S20.HT04<-HT04(data_Detrend_Dependence_df=S20.Detrend.df,
data_Detrend_Declustered_df=S20.Detrend.Declustered.df,
u_Dependence=0.995,Migpd=S20.Migpd,mu=365.25,N=1000)
Output of the function includes the three conditional Models
, proportion of occasions where each variable is most extreme given at least one variable is extreme prop
as well as, the simulations on the transfromed scale u.Sim
(gumbel by default) and original scale x.Sim
. Lets view the fitted model when conditioning on rainfall
S20.HT04$Model$Rainfall
## mexDependence(x = Migpd, which = colnames(data_Detrend_Dependence_df)[i],
## dqu = u_Dependence, margins = "gumbel", constrain = FALSE,
## v = V, maxit = Maxit)
##
##
## Marginal models:
##
## Dependence model:
##
## Conditioning on Rainfall variable.
## Thresholding quantiles for transformed data: dqu = 0.995
## Using gumbel margins for dependence estimation.

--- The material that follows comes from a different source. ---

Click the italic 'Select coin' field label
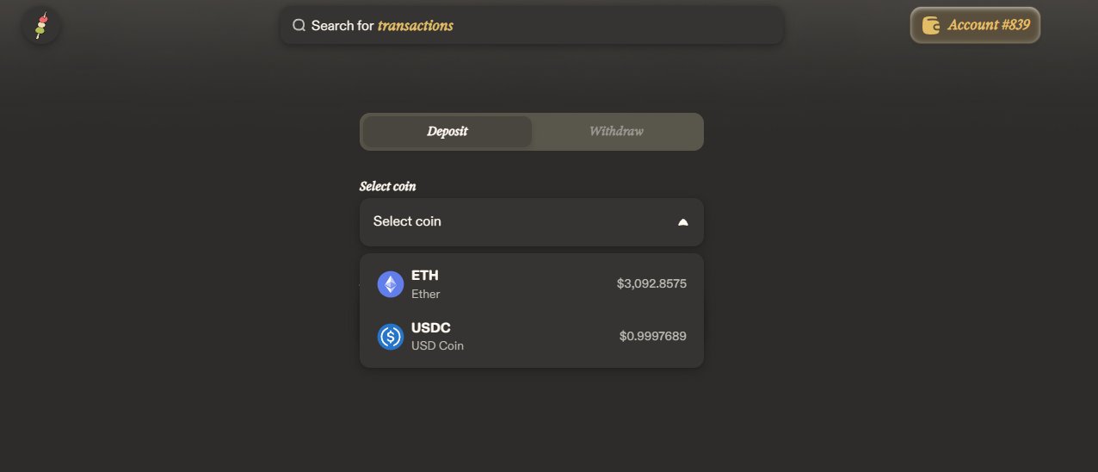This screenshot has width=1098, height=472. click(388, 186)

## Log-likelihood = -110.9748 -86.29157
##
## Dependence structure parameter estimates:
## OsWL Groundwater
## a 1.0000 0.3678
## b 0.7136 -1.6900
S20.HT04$Prop
## [1] 0.3552632 0.3157895 0.3289474
and the which the proporiton of the occasions in the original sample that rainfall is the most extreme of the drivers given that at least one driver is extreme.

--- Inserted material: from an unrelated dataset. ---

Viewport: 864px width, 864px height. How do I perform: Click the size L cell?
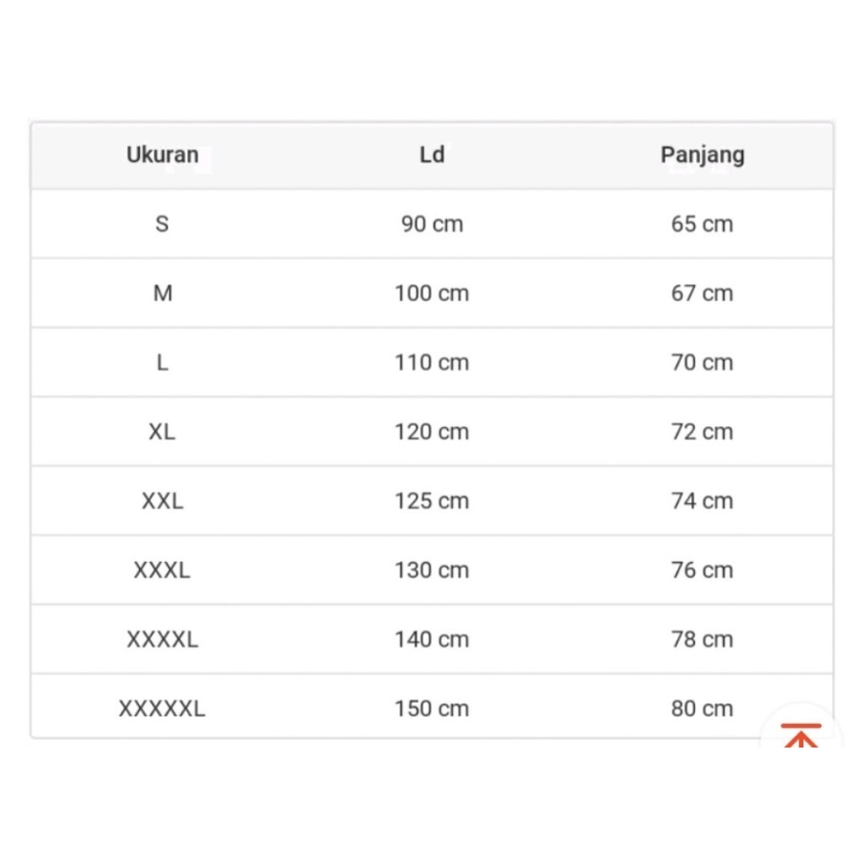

The HT04 approach uses rejection sampling to generate synthetic records. The first step involves sampling a variable, conditioned to exceed the u_Dependence
threshold. A joint residual associated with the corresponding regression is independently sampled and other variables estimated using the fitted regression parameters. If the variable conditioned to be extreme in step one is not the most extreme the sample is rejected. The process is repeated until the relative proportion of simulated events where each variable is a maximum, conditional on being above the threshold, is consistent with the empirical distribution. Labelling the simulations S20.HT04.Sim
S20.HT04.Sim<-S20.HT04$x.sim
and now plotting the simulations from the HT04 model
S20.Pairs.Plot.Data<-data.frame(rbind(na.omit(S20.Detrend.df[,-1]),S20.HT04.Sim),
c(rep("Observation",nrow(na.omit(S20.Detrend.df))),
rep("Simulation",nrow(S20.HT04.Sim))))
colnames(S20.Pairs.Plot.Data)<-c(names(S20.Detrend.df)[-1],"Type")

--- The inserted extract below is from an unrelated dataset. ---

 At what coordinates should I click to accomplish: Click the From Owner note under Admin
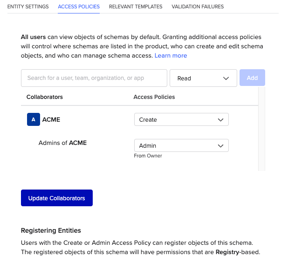click(x=148, y=156)
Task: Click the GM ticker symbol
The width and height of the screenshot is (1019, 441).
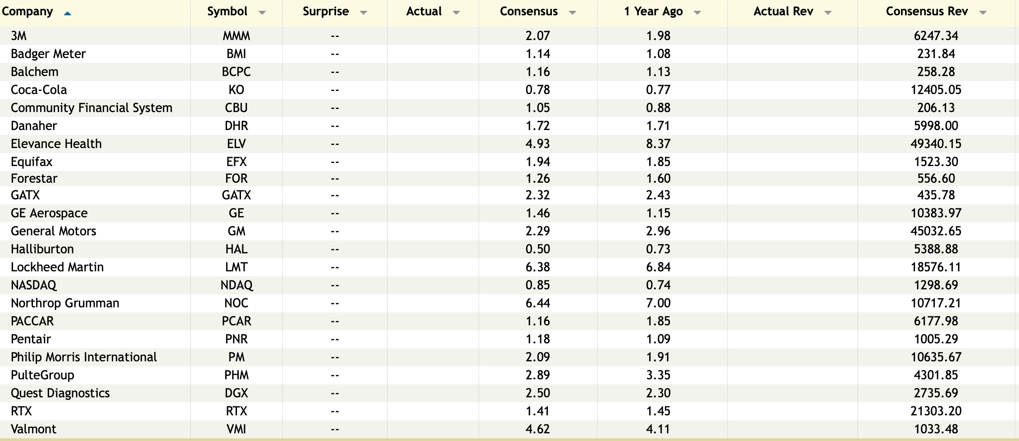Action: pos(236,231)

pairs(S20.Pairs.Plot.Data[,1:3],
col=ifelse(S20.Pairs.Plot.Data$Type=="Observation","Black",alpha("Red",0.2)),
upper.panel=NULL,pch=16)
The SLR_Scenarios function estimates the time required for a user-specified amount of sea level rise ( SeaLevelRise
) to occur under various sea level rise scenarios. The default scenarios are for Key West from the Southeast Florida Regional Climate Change Compact (2019). Let's calculate how long before the O-sWL in the 100-year "most-likely" design event (see section 4) equals that of the corresponding design event derived under full dependence.
#Difference in O-sWL between the most-liely and fuill dependence events
Diff<-S20.Bivariate$FullDependence$`100`$OsWL-S20.Bivariate$MostLikelyEvent$`100`$OsWL
Diff
## [1] 0.1736809
#Time in years for the sea level rise to occur
SLR_Scenarios(SeaLevelRise=Diff,Unit="m")
## $High
## [1] 2034
##
## $Intermediate
## [1] 2037
##
## $Low
## [1] 2051
Scenarios from theInteragency Sea Level Rise Scenario Tool (2022) for Miami Beach and Naples can be utilized by changing the Scenario
and Location
arguments. Alternatively, a user can input other sea level rise scenarios into the function. For example, below we use the scenarios from the same tool but for Fort Myers.
SeaLevelRise.2022<-read.csv("C://Users//Documents//sl_taskforce_scenarios_psmsl_id_1106_Fort_Myers.csv")
SeaLevelRise.2022_input<-data.frame(Year=seq(2020,2150,10),
"High"=as.numeric(SeaLevelRise.2022[14,-(1:5)])/1000,
"Int_Medium"=as.numeric(SeaLevelRise.2022[11,-(1:5)])/1000,
"Medium"=as.numeric(SeaLevelRise.2022[8,-(1:5)])/1000,
"Int_Low"=as.numeric(SeaLevelRise.2022[5,-(1:5)])/1000,
"Low"=as.numeric(SeaLevelRise.2022[2,-(1:5)])/1000)
SLR_Scenarios(SeaLevelRise=0.8, Scenario="Other", Unit = "m", Year=2022,
Location="Fort Myers", New_Scenario=SeaLevelRise.2022_input)
## $SLR_Year
## [1] 2150 2120 2085 2070 2064